• RECORDED DATA
· · · · · · ·
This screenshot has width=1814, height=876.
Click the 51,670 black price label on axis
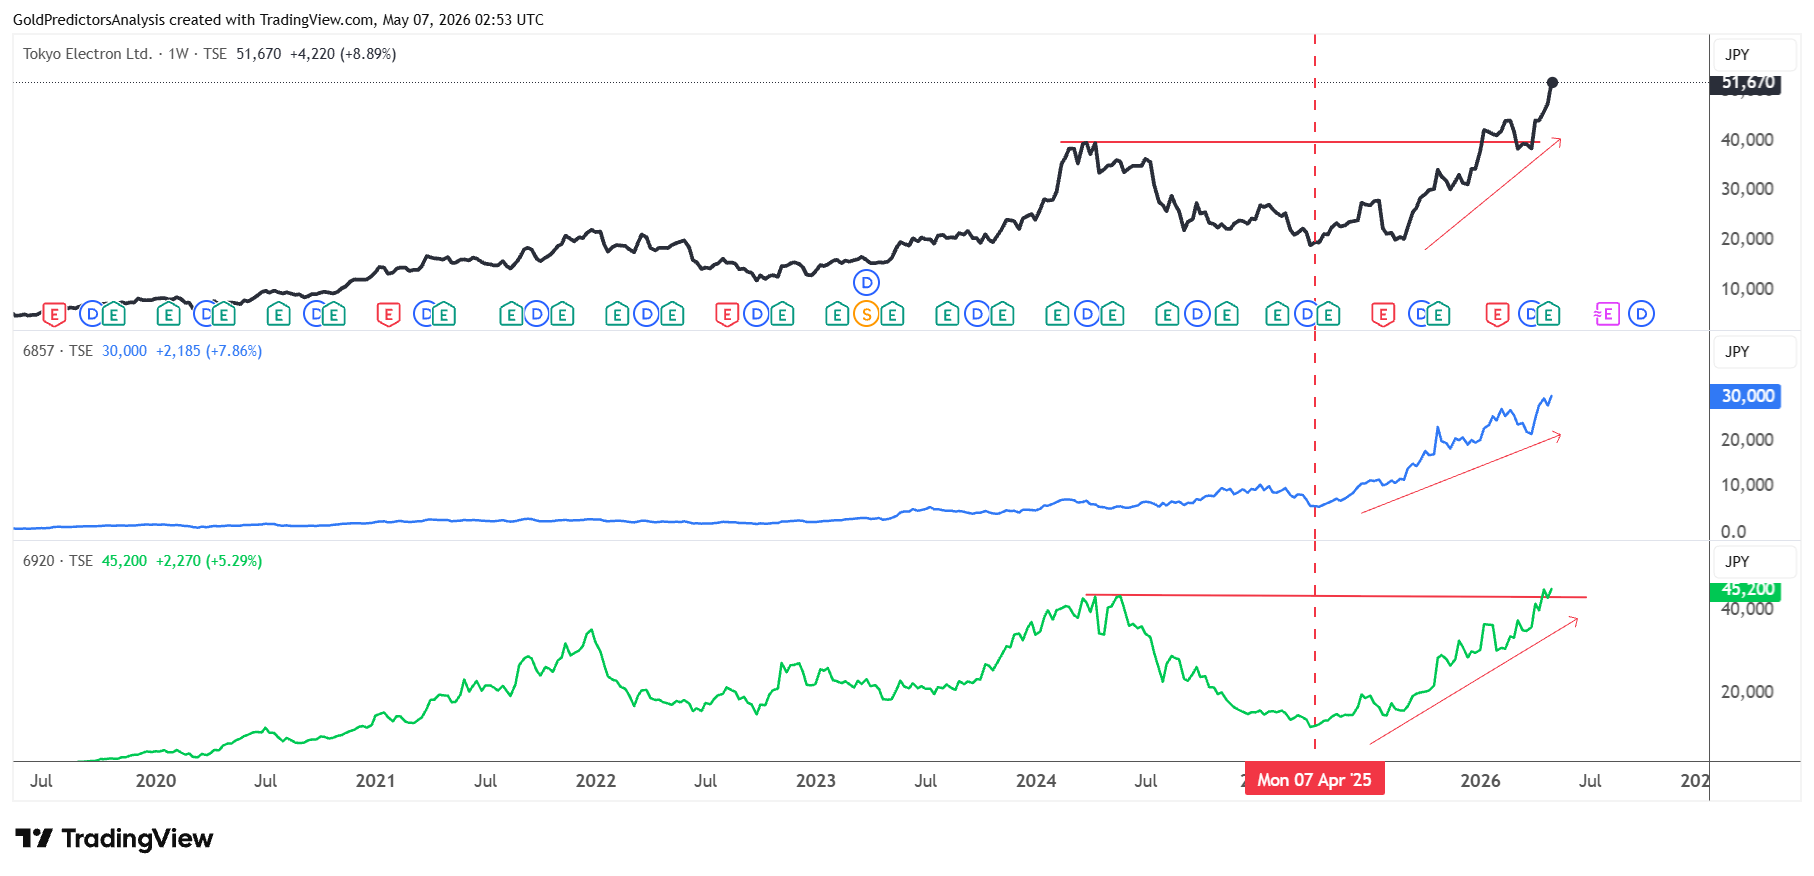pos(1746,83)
· · · · · · ·
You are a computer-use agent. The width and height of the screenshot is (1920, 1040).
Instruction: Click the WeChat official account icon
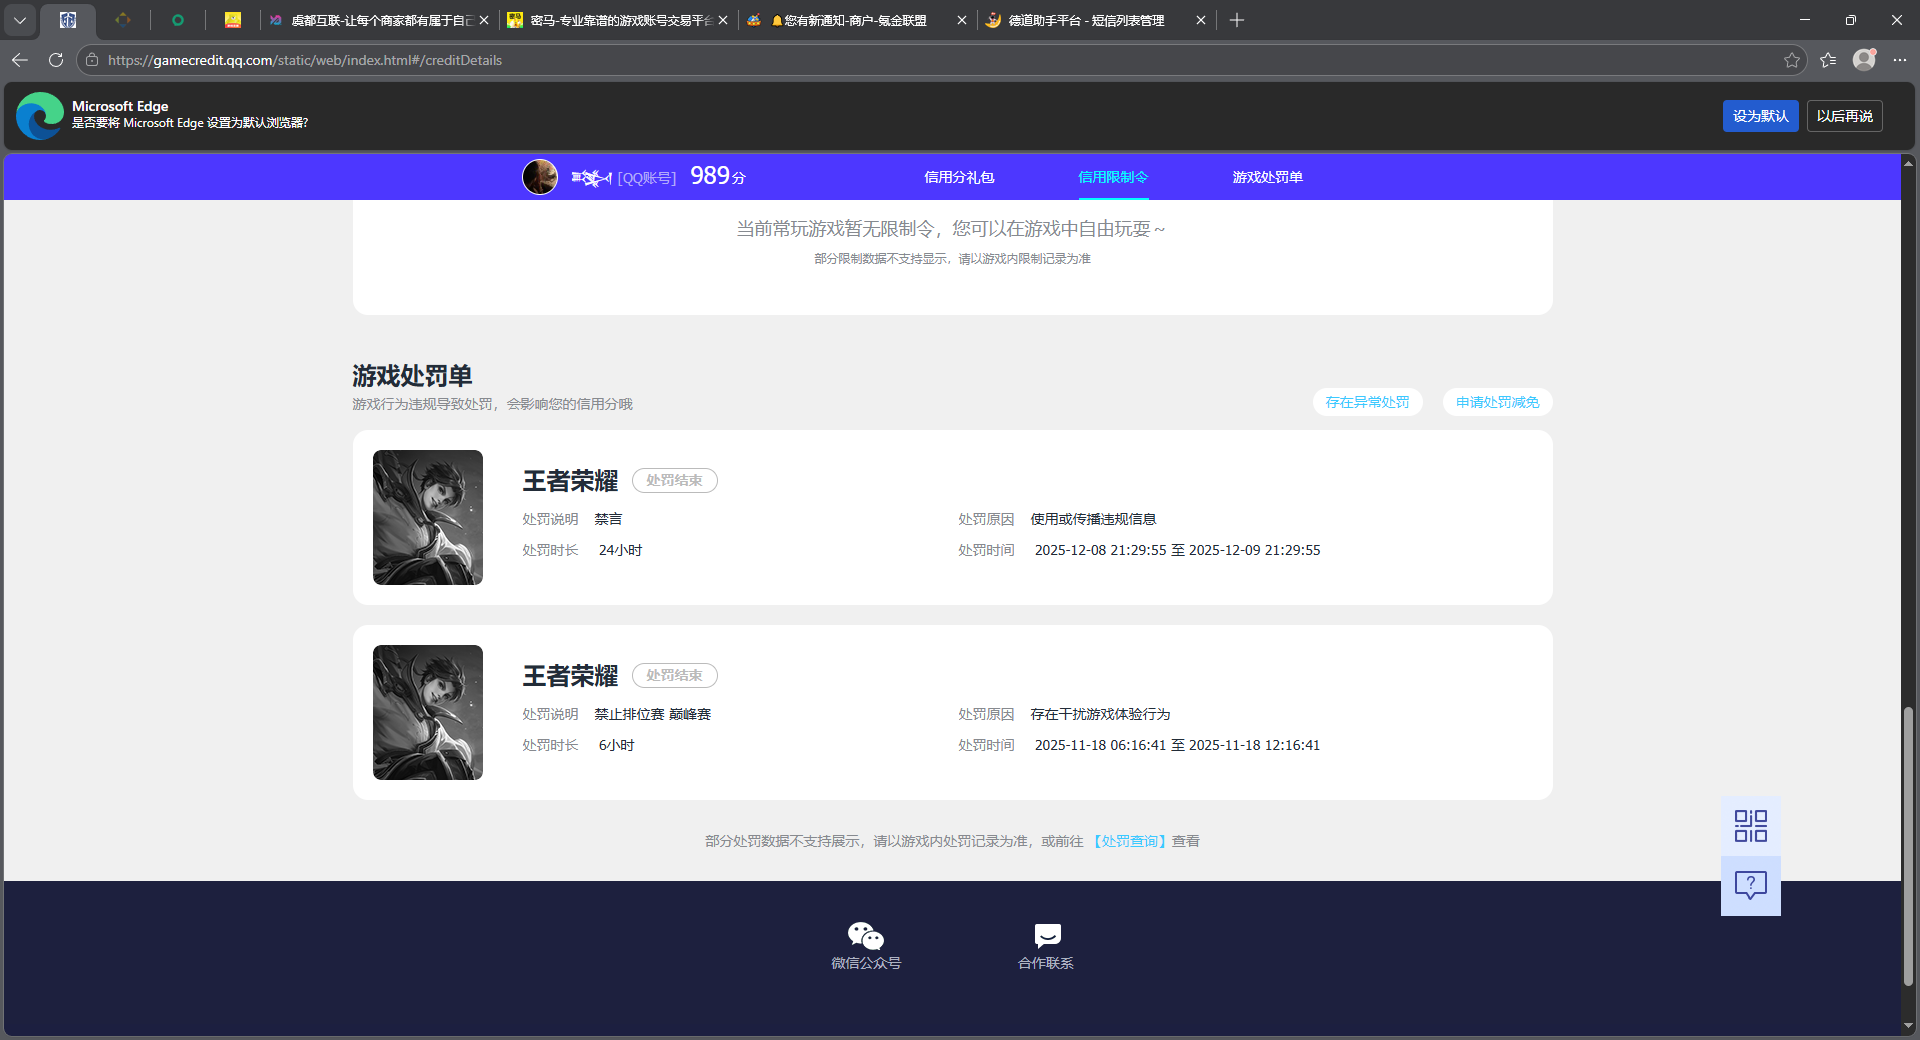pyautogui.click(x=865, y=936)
· · · · · · ·
• WORK REQUIRED
If a line in the entries contains the word "screenshot", copy that line out.

• ANSWER FOR THE TASK
This screenshot has width=1814, height=876.
You are a computer-use agent. The width and height of the screenshot is (1920, 1040).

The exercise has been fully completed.